DOCUP : Document unique de programmation. C’est le dossier à remplir, au niveau régional ou national, pour demander une aide financière dans le domaine culturel à l’Union européenne, dans le cadre de la politique régionale européenne. Se renseigner auprès des SGAR.
DRAC : Direction régionale des affaires culturelles.
FEDER : Fonds européen de développement régional. Instrument financier de l’Union européenne qui attribue des subventions aux acteurs locaux dans le cadre de programmes de développement.
FEOGA : Fonds européen d’orientation et de garantie agricole. L’instrument financier de la Politique agricole commune (Pac), chargé de soutenir les marchés agricoles et de contribuer au développement du secteur rural.
FNASSEM : Fédération nationale des associations de sauvegarde des sites et ensembles monumentaux.

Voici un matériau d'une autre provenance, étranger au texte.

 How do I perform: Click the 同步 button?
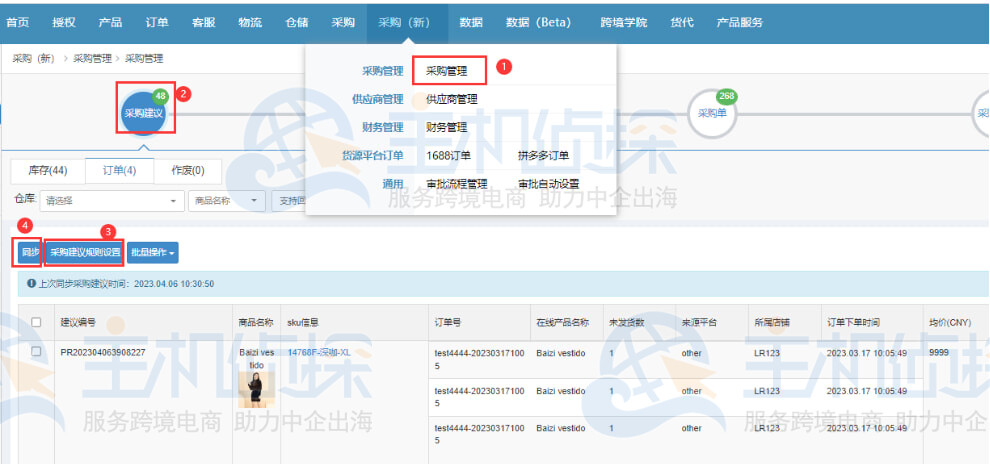coord(29,252)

Association amie qui fait partie du G8.
G8 : Groupement des huit associations nationales de sauvegarde du patrimoine bâti et paysager de la France.
IFA : Institut français d’architecture.
IMH (inscription à l’-) : Inscription au titre des Monuments historiques.

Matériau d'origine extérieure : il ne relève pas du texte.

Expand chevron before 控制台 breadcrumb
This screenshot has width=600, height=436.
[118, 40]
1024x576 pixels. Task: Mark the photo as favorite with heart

JP : Journées du patrimoine. Le 3e week-end de septembre, elles mobilisent une grande partie de la population.
LUR : Ligue urbaine et rurale. Association amie qui fait partie du G8.

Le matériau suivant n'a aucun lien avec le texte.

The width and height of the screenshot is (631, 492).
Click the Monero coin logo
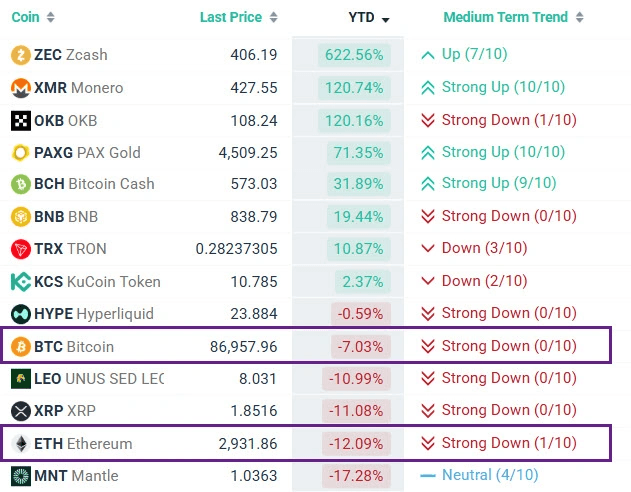21,88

MOP : Maîtrise d’ouvrage publique.
MPF : Maisons paysannes de France. Association amie qui fait partie du G8.
OCBC : Office central de lutte contre le trafic des biens culturels.
OPAH : Opération programmée d’amélioration de l’habitat. Action d’aménagement qui vise à améliorer les logements anciens et leur environnement dans un périmètre donné en coordonnant l’action publique et privée.
OPQCB : Organisme professionnel de qualification et de certification du bâtiment.
PH : Patrimoine historique. Label accordé par les VMF aux adhérents pour leurs bâtiments inscrits, classés ou acceptés par le jury du même nom. Ils peuvent alors apposer une plaque.
PLU (ex POS) : Plan local d’urbanisme.
PPM : Périmètre de protection modifiée. L’article 40 de la loi SRU permet la modification du périmètre des abords de Monuments historiques.
PRNP : Patrimoine rural non protégé (peut cependant l’être sous certaines conditions, grâce au label de la Fondation du patrimoine).
PSMV : Plan de sauvegarde et de mise en valeur.
REMPART : Réhabilitation et entretien des monuments et du patrimoine artistique. Association amie qui fait partie du G8.
SAF : Sauvegarde de l’art français. Association amie qui fait partie du G8.
SCOT : Schéma de cohérence territoriale. Se renseigner auprès des SDAP.
SDAP : Service départemental de l’architecture et du patrimoine. L’architecte des Bâtiments de France en est le directeur.
SGAR : Secrétariat général pour les affaires régionales. Au sein de la préfecture, il coordonne la mise en œuvre, en liaison avec le Conseil régional, des aides régionales de l’Union européenne. Il élabore, notamment, les Docup.
SNHF : Société nationale d’horticulture de France.
SPPEF : Société pour la protection des paysages et de l’esthétique de la France. Association amie qui fait partie du G8.
SRA : Service régional de l’architecture.
SRI : Service régional de l’inventaire.
SRU : loi relative à la Solidarité et au renouvellement urbain, du 14 décembre 2000.
VMF : Vieilles Maisons Françaises. Votre association, qui fait partie du G8.
ZAC : Zone d’aménagement concerté.
ZDE : Zone d'aménagement éolien
ZPPAUP : Zone de protection du patrimoine architectural, urbain et paysager.
ZUP : Zone d’urbanisation prioritaire.